If there’s concern about the presence of wooden stakes (and the awareness of this being an experiment) screwing up the dowser’s mental state, then don’t tell them what’s going on. Just invite them out to the unmolested field, one at a time, and ask them for their dowsing-based recommendation on where and how deep to drill. Record all their answers, then lay out the grid, and drill, baby, drill.
Unless/until this test is done, I’ll stick with the results of earlier controlled experiments which have shown that dowsing does not have a success rate that is better than chance.
I would welcome such a test. I think many scientists would.
But the chances of a rewarding outcome are slim.
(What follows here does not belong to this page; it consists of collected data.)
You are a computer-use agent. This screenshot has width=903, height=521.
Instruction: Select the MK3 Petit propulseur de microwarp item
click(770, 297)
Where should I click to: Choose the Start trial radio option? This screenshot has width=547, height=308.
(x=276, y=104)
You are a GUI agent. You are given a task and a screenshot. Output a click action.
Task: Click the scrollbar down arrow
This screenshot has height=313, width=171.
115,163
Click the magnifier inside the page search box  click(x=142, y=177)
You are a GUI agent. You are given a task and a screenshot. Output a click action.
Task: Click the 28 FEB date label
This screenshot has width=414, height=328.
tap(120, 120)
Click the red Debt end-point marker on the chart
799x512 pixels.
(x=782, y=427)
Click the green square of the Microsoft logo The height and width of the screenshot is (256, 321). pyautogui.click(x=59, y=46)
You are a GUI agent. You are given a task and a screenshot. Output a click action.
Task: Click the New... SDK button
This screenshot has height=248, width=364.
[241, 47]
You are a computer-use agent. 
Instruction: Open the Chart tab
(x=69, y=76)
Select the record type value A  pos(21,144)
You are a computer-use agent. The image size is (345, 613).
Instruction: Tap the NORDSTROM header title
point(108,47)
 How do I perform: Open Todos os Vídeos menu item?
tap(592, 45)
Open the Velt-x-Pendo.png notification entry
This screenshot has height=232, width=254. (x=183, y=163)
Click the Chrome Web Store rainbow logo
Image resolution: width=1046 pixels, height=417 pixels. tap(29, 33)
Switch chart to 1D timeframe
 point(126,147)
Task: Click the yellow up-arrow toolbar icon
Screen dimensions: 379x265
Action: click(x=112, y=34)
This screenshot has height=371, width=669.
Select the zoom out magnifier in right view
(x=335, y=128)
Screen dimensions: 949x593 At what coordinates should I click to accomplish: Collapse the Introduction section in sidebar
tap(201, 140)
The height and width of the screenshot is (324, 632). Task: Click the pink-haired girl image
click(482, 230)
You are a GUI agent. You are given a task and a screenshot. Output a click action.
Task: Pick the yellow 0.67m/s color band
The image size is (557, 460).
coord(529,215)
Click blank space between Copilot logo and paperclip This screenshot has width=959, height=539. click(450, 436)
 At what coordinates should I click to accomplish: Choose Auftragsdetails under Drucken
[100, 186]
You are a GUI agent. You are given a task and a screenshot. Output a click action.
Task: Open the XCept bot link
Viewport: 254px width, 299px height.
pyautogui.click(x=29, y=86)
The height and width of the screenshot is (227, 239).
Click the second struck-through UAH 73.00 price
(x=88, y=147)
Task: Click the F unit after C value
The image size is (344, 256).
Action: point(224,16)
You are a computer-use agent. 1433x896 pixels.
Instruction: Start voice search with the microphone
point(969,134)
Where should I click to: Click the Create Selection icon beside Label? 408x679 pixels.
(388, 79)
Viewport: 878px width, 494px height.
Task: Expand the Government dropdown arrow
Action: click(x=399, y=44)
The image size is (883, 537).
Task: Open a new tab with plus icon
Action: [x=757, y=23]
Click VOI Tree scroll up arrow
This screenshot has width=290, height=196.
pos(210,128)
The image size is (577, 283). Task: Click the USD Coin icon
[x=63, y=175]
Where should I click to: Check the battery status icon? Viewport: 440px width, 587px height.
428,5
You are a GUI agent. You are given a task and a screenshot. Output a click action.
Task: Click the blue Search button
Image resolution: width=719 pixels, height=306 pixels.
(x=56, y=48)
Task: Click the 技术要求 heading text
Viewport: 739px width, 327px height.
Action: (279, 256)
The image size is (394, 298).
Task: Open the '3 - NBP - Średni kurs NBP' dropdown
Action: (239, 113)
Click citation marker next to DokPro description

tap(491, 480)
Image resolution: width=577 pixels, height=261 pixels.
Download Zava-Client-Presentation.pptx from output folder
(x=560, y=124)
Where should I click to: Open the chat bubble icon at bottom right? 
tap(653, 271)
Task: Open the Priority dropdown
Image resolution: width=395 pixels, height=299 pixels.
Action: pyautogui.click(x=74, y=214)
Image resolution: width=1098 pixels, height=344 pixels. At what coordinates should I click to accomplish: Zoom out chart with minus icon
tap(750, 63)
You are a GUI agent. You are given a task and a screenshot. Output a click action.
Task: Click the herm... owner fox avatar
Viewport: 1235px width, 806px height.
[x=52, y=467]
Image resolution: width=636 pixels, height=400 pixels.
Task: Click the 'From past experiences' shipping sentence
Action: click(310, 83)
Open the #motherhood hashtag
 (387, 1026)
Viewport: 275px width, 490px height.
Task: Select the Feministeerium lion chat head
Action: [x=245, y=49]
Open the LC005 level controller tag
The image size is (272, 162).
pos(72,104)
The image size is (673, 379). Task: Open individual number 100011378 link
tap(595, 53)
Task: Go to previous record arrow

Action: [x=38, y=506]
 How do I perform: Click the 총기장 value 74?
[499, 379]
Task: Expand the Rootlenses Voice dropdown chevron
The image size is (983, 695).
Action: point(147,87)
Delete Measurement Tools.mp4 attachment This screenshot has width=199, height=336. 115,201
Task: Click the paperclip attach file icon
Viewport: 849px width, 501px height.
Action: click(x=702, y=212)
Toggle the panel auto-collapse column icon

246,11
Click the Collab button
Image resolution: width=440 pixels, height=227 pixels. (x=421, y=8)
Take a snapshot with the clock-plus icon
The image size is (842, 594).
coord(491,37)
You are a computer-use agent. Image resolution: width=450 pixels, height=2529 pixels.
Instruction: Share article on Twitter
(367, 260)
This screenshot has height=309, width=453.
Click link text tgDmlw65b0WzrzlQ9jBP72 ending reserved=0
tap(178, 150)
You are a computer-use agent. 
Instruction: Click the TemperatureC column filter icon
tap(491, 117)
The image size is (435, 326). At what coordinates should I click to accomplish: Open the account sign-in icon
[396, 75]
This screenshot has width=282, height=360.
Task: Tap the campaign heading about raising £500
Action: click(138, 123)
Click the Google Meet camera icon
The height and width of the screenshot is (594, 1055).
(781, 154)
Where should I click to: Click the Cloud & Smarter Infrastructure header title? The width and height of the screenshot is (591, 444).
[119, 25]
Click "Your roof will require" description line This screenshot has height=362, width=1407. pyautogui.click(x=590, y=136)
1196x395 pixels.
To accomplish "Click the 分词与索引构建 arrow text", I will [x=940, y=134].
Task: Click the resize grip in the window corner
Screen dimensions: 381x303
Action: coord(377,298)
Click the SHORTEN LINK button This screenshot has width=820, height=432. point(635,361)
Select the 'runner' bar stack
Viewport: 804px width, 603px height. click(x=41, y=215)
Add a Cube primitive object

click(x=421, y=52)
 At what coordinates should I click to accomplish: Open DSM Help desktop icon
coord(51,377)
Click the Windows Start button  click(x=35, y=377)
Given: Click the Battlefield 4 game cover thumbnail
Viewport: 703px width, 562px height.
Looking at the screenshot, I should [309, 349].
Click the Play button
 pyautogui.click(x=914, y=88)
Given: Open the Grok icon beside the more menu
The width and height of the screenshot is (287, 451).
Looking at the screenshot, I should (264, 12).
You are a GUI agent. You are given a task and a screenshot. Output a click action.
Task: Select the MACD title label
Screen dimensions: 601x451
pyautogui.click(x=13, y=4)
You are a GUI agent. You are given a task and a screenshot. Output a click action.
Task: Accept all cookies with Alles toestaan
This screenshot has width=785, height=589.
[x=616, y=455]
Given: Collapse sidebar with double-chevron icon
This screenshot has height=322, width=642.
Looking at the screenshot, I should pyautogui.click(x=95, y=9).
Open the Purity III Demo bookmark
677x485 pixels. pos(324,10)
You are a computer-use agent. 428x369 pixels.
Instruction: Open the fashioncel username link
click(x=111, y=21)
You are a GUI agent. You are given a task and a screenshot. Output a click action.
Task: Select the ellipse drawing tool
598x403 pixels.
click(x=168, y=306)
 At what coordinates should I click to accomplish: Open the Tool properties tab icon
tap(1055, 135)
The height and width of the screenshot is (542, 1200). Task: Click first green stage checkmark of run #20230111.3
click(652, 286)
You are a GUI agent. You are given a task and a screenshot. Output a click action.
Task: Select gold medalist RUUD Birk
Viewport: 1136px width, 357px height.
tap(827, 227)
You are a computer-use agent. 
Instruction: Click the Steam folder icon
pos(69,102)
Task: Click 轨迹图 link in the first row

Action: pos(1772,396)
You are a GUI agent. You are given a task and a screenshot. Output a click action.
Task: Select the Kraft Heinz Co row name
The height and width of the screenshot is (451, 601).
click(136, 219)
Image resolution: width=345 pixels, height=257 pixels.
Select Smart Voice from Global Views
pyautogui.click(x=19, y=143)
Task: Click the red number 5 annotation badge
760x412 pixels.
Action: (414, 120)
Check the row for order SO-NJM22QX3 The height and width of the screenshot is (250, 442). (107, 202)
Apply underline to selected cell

New concepts in science are usually preceded by experiments that suggest further work is needed, or the premise needs to be revised (Michelson-Morley and continental drift come to mind).
If we had nothing more than a hint that water could be detected in concealed jugs; that flowing water caused a detectable, quantifiable electric current in human beings or a galvanometer, or someone could define a possible mechanism that could explain why wood is attracted or repelled by water, moving or otherwise; it might be rewarding to pursue a test and refine what is being detected.
We have nothing like this. Instead, we only observe phenomena that strongly suggests wishful thinking, personal deception, ignorance of how levers and swinging devices work, and psychological failures.
I.e., superstition. Didn’t we leave that behind in the Middle Ages along with witches?
Actually I find myself saying “What the hell was I thinking?” quite a lot. But then, I probably have some real problems.